▸ **TASK BRIEF**: Starting at the line that contains "Click the insert image icon in editor toolbar", copy every line through the end of the records below exactly as written, leaving out pictures.
*** AVAILABLE DATA Section Begins ***
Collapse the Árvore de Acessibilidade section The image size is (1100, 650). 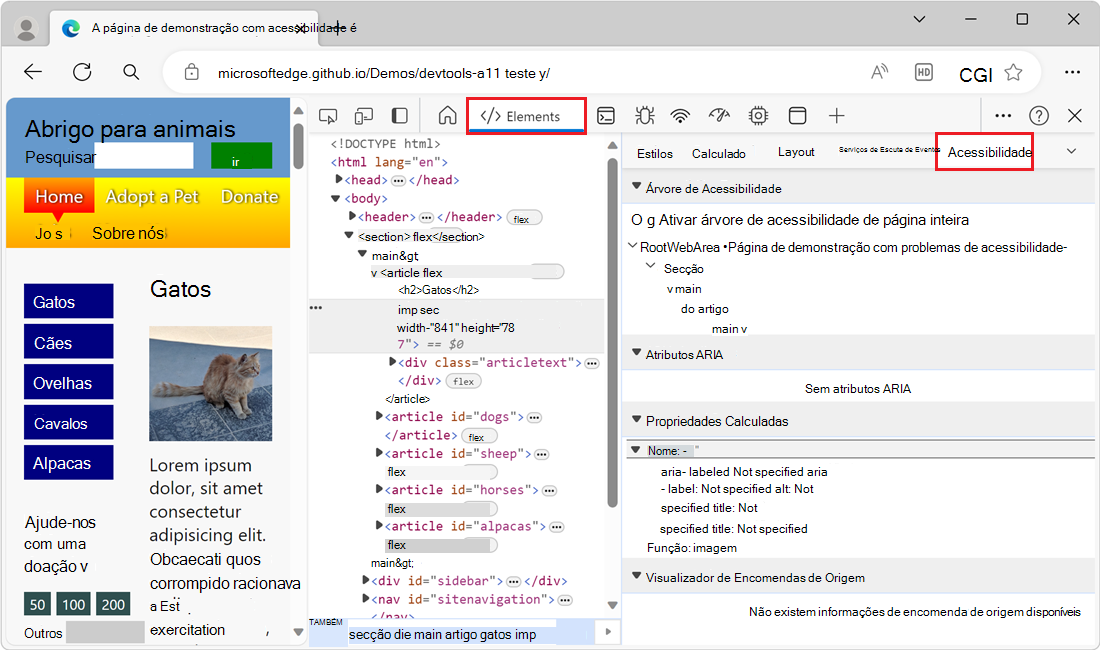(635, 188)
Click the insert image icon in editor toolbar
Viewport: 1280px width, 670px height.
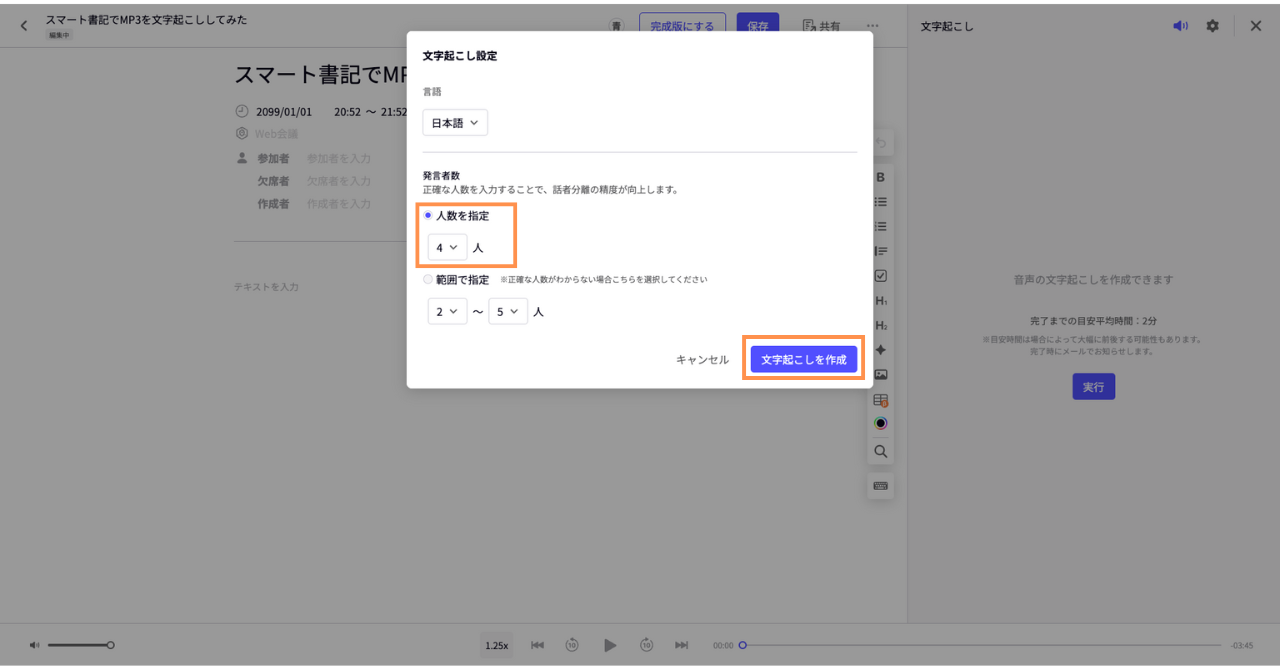tap(881, 375)
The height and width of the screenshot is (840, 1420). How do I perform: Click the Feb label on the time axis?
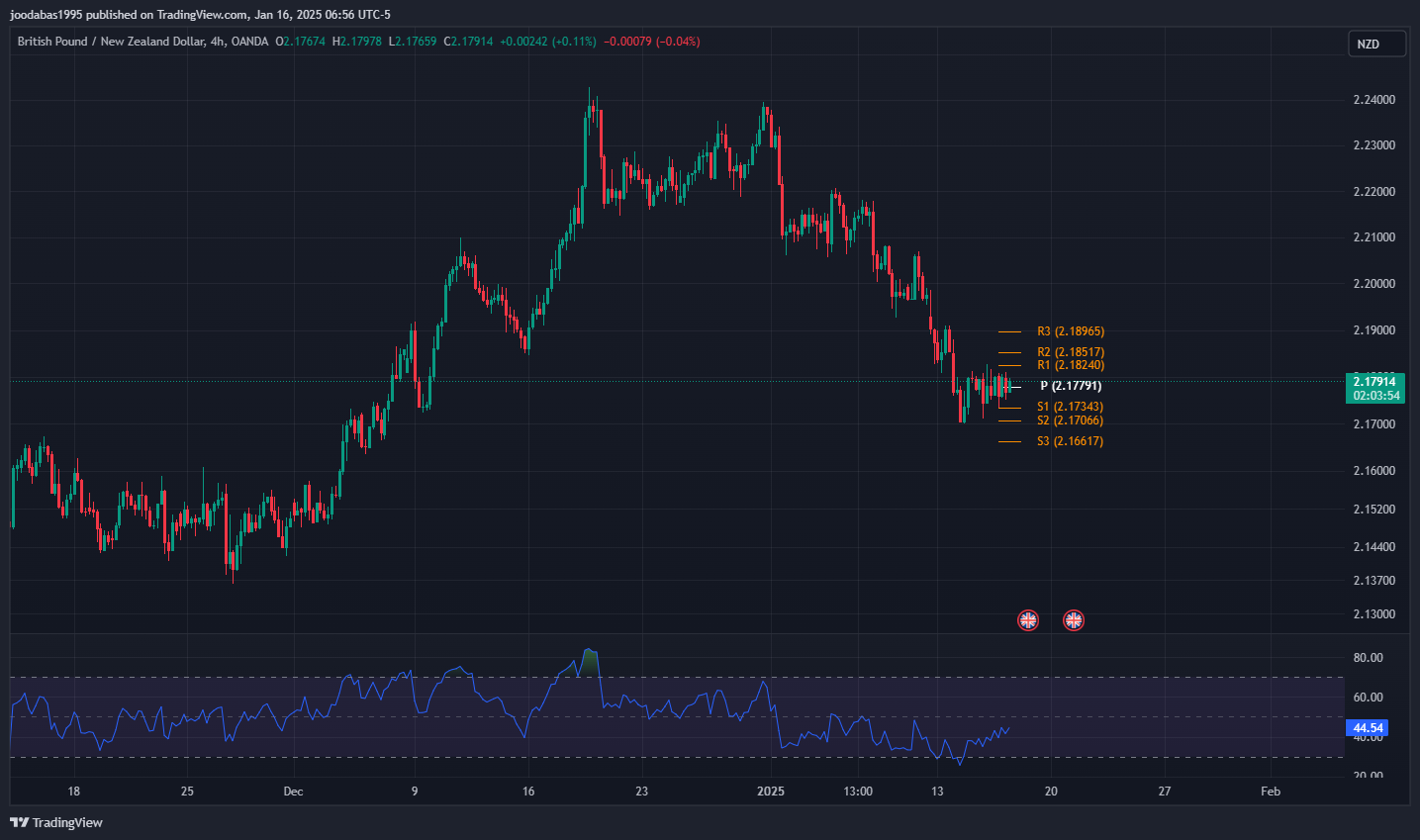point(1271,792)
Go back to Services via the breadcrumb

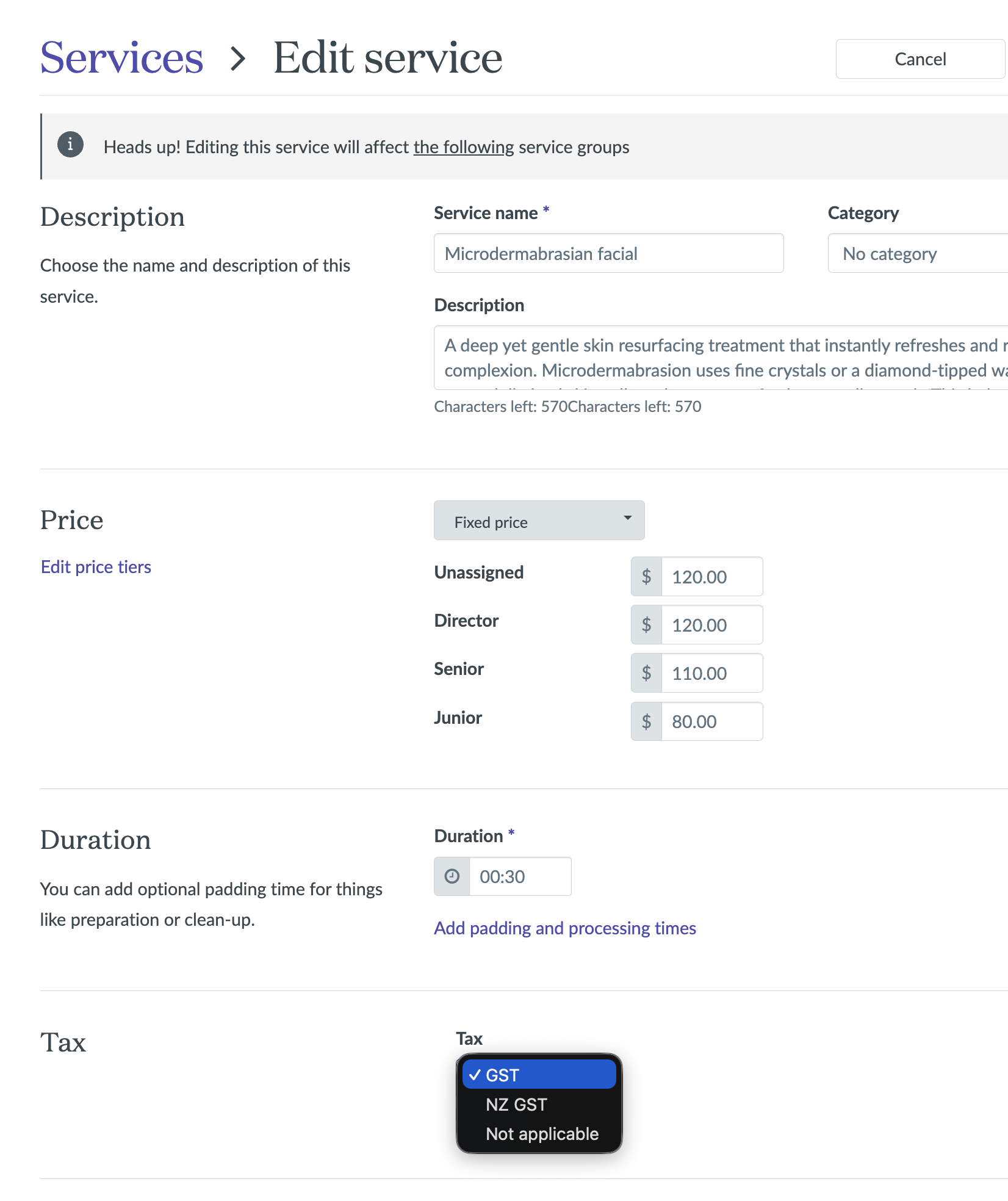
*** AVAILABLE DATA Section Ends ***
▸ **WRITTEN REPLY**:
Click the insert image icon in editor toolbar
Viewport: 1280px width, 670px height.
tap(881, 375)
The height and width of the screenshot is (840, 1420). How do I perform: Click the Feb label on the time axis?
point(1271,792)
Go back to Services via the breadcrumb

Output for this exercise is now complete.